### PROVIDED TEXT
┌──

I hate being defeated in such a quest, should I have any success I will, of course contact you.

In one case, it took me a year to find a passenger list for the sailing ship Royal Charter which sailed from Melbourne to Liverpool in 1859, carrying a large quantity of Gold, mined in the Gold Rush, only to be wrecked on the coast of Wales just short of her destination. Very few survived and the person I was seeking Manus Boyle died that night.

But I digress.

└──

### WRITTEN PROBLEM
Duplicate the passage about the Royal Charter passenger list word for word, from "I hate being" to "But I digress.". Nothing in the lines after this text is needed.

### DATA EXTRACT
┌──

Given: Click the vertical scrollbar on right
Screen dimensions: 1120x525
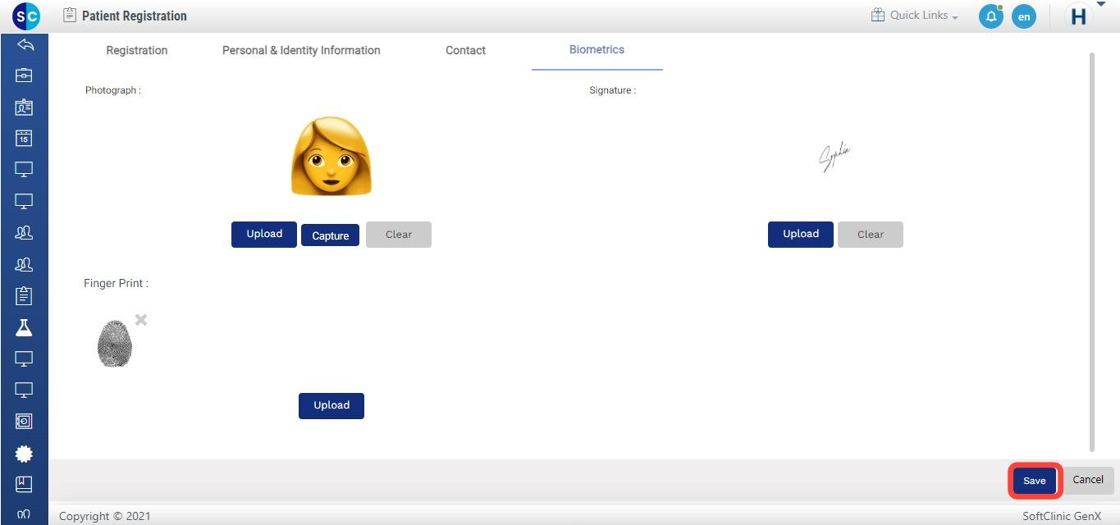Looking at the screenshot, I should click(x=1091, y=250).
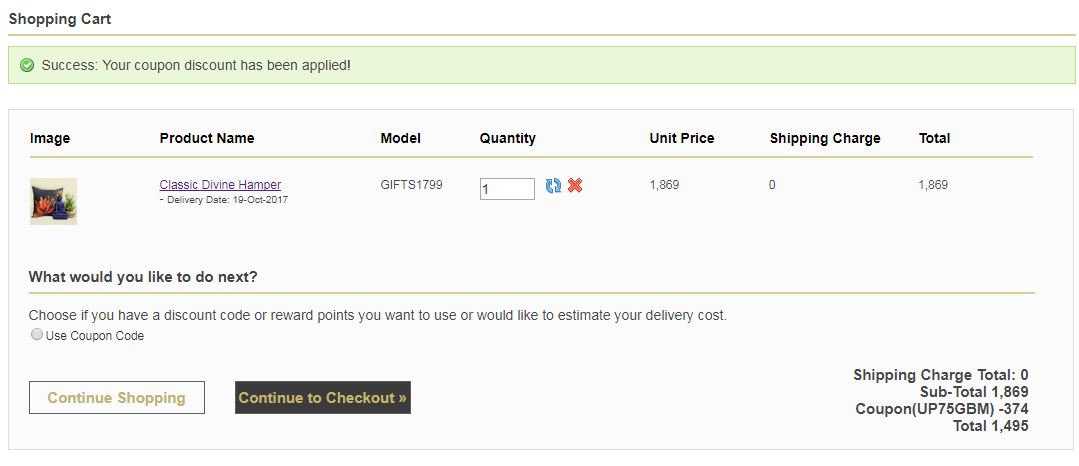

└──

### ANSWER IN FULL
I hate being defeated in such a quest, should I have any success I will, of course contact you.

In one case, it took me a year to find a passenger list for the sailing ship Royal Charter which sailed from Melbourne to Liverpool in 1859, carrying a large quantity of Gold, mined in the Gold Rush, only to be wrecked on the coast of Wales just short of her destination. Very few survived and the person I was seeking Manus Boyle died that night.

But I digress.